Add resilience to .NET applications in 3 simple steps

Share this post

Modern applications often depend on resources and services from other services or systems, that may be hosted on the cloud, on a different machine, and in some other distributed architecture.  

Sometimes, some of these services might not be reachable, due to momentarily network issues, processing load, or any other reason. This will affect your application or service if you depend on them. Requests might fail, get rejected or denied, and so on.  

These errors or failures are often momentary, and the services get ‘back online and continue to respond to and process incoming requests. In this case, a ‘retry’ of the previously failed call will get a response back.  

Adding a retry mechanism to your application makes it more resilient to such failures. So what is Resilience?

Resilience is the ability to recover from failures and continue to function. It isn’t about avoiding failures but accepting the fact that failures will happen and responding to them in a way that avoids downtime or data loss.

In this post, we will focus on handling such cases and failures from the code, using `Polly` – a transient fault handling NuGet library. It is worth mentioning that there are more ways to handle these cases, from outside the code, like LinkrdMesh and others, which we will not discuss here.

What is Polly?

Polly is a .NET resilience and transient-fault-handling library that allows developers to express policies such as Retry, Circuit Breaker, Timeout, Bulkhead Isolation, Rate-limiting and Fallback in a fluent and thread-safe manner

From Polly’s github (http://https://github.com/App-vNext/Polly)

How does Polly work?

Polly handles such transient errors described above, based on *Policies* that tell Polly what and how to handle these errors. These policies are defined usually during application startup and injected via dependency injection, or used directly from other services with factories.

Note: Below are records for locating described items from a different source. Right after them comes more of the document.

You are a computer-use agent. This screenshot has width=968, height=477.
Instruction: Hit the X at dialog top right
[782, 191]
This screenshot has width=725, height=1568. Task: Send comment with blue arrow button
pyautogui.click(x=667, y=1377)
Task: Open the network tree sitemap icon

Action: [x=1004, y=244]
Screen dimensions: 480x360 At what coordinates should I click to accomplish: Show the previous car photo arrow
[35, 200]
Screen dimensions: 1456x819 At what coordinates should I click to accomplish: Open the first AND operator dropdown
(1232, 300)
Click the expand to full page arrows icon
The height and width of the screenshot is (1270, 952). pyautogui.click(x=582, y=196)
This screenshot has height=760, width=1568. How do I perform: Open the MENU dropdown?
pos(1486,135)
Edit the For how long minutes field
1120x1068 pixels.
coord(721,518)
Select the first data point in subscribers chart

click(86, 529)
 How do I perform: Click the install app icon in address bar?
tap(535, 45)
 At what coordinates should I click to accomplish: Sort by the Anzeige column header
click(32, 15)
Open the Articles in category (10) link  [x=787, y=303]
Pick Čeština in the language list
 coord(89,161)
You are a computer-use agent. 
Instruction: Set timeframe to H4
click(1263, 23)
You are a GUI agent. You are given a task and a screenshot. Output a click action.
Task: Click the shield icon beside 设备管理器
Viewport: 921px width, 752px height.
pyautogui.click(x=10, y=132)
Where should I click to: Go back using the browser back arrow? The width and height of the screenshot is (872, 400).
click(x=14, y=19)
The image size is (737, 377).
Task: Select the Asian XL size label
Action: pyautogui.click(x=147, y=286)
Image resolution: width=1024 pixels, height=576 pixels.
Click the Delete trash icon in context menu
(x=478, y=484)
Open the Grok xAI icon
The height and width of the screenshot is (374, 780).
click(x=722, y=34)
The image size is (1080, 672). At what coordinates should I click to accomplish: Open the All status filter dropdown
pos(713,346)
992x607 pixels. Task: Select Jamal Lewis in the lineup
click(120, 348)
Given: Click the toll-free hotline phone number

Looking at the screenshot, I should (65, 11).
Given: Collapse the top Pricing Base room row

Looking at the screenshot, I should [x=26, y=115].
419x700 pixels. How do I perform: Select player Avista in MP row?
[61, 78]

Let’s take a look at some of the available Polly policies next.

Polly policies

Retry
If the fault is unexpected you can retry the request immediately or after a few seconds.
Waiting between retries: Waits for a configured time before sending the request again. Practices such as exponential backoff and jitter refine this by scheduling retries to prevent them from becoming sources of further load or spikes.

Circuit Breaker

A circuit breaker detects the level of faults in calls placed through it, and prevents calls when a configurable fault threshold is exceeded.  

Polly

A Circuit breaker has three states:

  • Closed: The circuit initially starts closed, the application works well and every request is sent. The state does not change even if you have many faults that exceed the threshold boundary.
  • Open: the service is never invoked and the application fails immediately. This state has a definite period of duration before passing to the next state or directly to the Close state.
  • Half-Open: a limited number of invocations of service is permitted. If any invocation has success the state pass to Close, on the other hand, if you get one error the state pass to Open

The circuit breaker policy might not be useful if you need to handle such fails in a certain manner. Cases like exceptions raised from local resources that need to be handled separately, might not be suitable for circuit breakers.

Fallback

The fallback policy lets you define how the application should handle the failure if, despite all retires, the operation has failed.

Timeout

This allows the caller to stop waiting for the response after a certain amount of time has passed. The network timeout policy supports two ways to timeout an executing call: Pessimistc and Optimistic.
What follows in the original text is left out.